Sunday, June 17, 2007

From Skidmore to Gonzalez to DeStefano

Crain's Chicago Business has a report today that Gonzalez Partners, the 10-person firm headed by architect Joseph Gonzalez, is being absorbed by DeStefano & Partners, Ltd, where Gonzalez becomes a design principal. Both Gonzelez and James DeStefano are alumnus of Skidmore, Owings and Merrill.

I'll always remember Gonzalez as the guy (and if my memory is faulty, I hope someone will correct me) who came out to the hearings on the 1911 Chicago and Northwestern terminal and said that since all the really great stations had already been demolished, it was ok to throw away the Chicago and Northwestern - the last complete and functioning example of the great depots - because it wasn't quite up to the standard of the ones we had wrecked already. While at SOM, Gonzalez designed two of the more graceful skyscrapers of the Post-Modern era, One North Franklin and 303 West Madison, notwithstanding the fact that columns of 303's penthouse arcade shelter, not windows and a balcony, but supersized air vents.

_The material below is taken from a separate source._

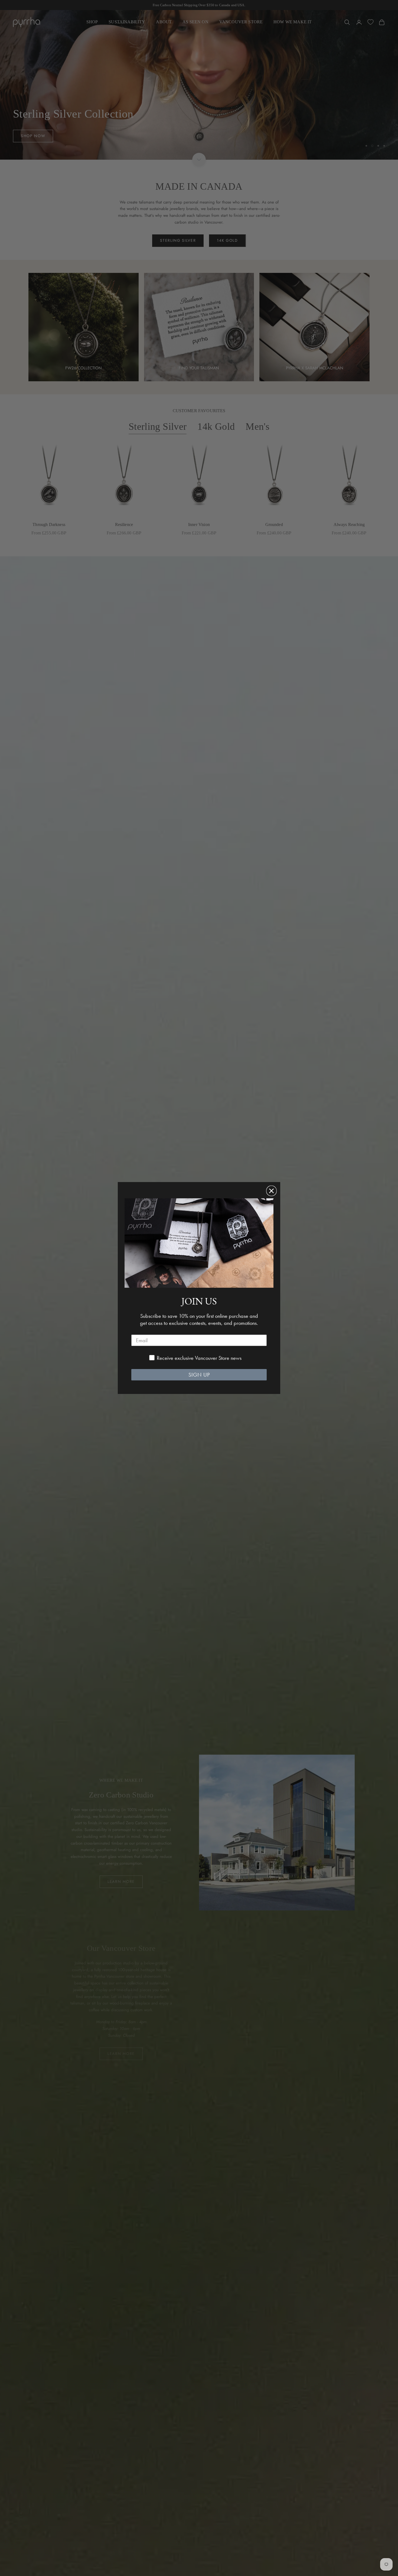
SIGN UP (199, 1374)
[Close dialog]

Among Gonzalez's recent projects is the new Little Village High School, opened in 2005, and new Brown Line stations at Sedgewick, Armitage and Chicago, currently under construction.

9 comments:

Pete said...

At least Gonzalez hid those air vents better than the designer of Chase Tower (First National Plaza) did. I just noticed recently how obtrusive the vents are in the latter building, making it look blocky and disrupting the tower's otherwise graceful vertical curve.

Anonymous said...

At the hearing for Mies van der Rohe's Arts Club interior, Gonzalez remarked that he had had lunch at the club once with Gordon Bunschaft. And that Gordon said, "This is not one of Mies' finer works."

Anonymous said...

I think the scandal broke in the Chicago Tribune on Christmas Eve 1998, that Gonzales, appointed as head of something like the Landmarks Commission for Chicago, and instrumental in the demolition of significant historical works, had lied about completing the professional master of architecture degree as well as being licensed as an architect. Soon after, all the employees at SOM, which was in the process of becoming a LLP and was therefore exposed to liability for malpractice, were called into a closed meeting where the other principals informed all of us that he would be on "leave of absence", ostensibly to complete the missing thesis / degree / license. I made a joke to my supervisor that if they pass out kool-aid to us all, we should not drink it. Gonzales started his own firm soon thereafter, taking some of the mainstays at SOM with him, and never returned to SOM. As a young intern architect, I found it all scandalous.

Anonymous said...

It was Christmas day, actually. Happy holiday!

Anonymous said...

The guy is a undeserving buffoon!

Howard Roark said...

LOOKS LIKE THE AIA IS PICKING FROM THE BOTTOM OF THE BARREL THESE DAYS.

Joseph Gonazlez....FAIA????


February 26, 2009
The Chicago Seven (plus one): Eight make the AIA's College of Fellows.

The American Institute of Architects has just announced that 112 of its members, including eight from Chicago, have been named to the institute's College of Fellows. The honor is "awarded to members who have made significant conributions to the profession," the AIA says in a news release.

The new fellows will be recognized as a ceremony at San Francisco's Grace Cathedral on May 1 during this year's national AIA convention.

Lynn Becker said...

". . . will be recognized as a ceremony at San Francisco's Grace Cathedral."

maybe he'll take the opportunity to seek absolution for his sins.

Anonymous said...

Clearly, "Howard Roark" (wtf?) you have not worked with Joe Gonzalez. I have and have found him to be remarkably talented and collaborative. I don't fully understand or condone his past actions, but I don't hold them against him either. He is hardly "bottom of the barrel." Frankly, I think people, especially architects, who blog about others being "bottom of the barrel" are already right there themselves.
In my opinion, the architecture profession is a better place with Gonzalez in it. I would look forward to any opportunity to work with him again.

OC said...

Roark,
its not going to do you any good trying to knock the guy down. He's tuff enough to sit down, read these comments, smirk about it, and go on his daily business. I guarantee it!
I have worked with Gonzalez as a designer at DeStefano and I support AIA for making him a fellow, he has some good work and is modest about it.
However working with Gonzalez once, was enough for me.